Figure 2. Engineered Pantoea agglomerans efficiently inhibits Plasmodium falciparum development in mosquitoes.

(a) Visualization of GFP -tagged P. agglomeransin the mosquito midgut 24 h after a blood meal. GFP-expressing P. agglomerans were administered to 2 day-old Anopheles gambiae via a sugar meal. The upper mosquito fed on wild-type bacteria, and the lower mosquito fed GFP-tagged bacteria. (b) P. agglomerans rapidly proliferate in the midgut after a blood meal.

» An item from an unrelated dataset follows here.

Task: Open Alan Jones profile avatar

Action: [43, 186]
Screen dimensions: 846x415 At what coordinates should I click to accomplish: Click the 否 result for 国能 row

The number of fluorescent bacteria colony-forming units (CFUs) was determined at each of the indicated times by plating serially diluted midgut homogenates on LB/kanamycin agar plates. (c) Inhibition of P. falciparum development in An. gambiae by recombinant P. agglomerans engineered to secrete scorpine, a potent antiplasmodial peptide. Wild type P. agglomerans was fed to one group of An. gambiae mosquitoes via a sugar meal while P. agglomerans engineered to secrete scorpine was fed to the other group of mosquitoes. After 32 h both groups of mosquitoes were fed on the same P. falciparum-infected blood meal. Midguts were dissected 8 d post infection and oocyst number per midgut was determined after staining with 0.1% (wt/vol) mercurochrome. Left panel: a midgut from a mosquito carrying scorpine-secreting P. agglomerans; Right panel: a midgut from a control mosquito carrying an equal number of wild type P. agglomerans. Note the strong reduction in oocyst numbers in the midgut from the mosquito fed scorpine-secreting bacteria.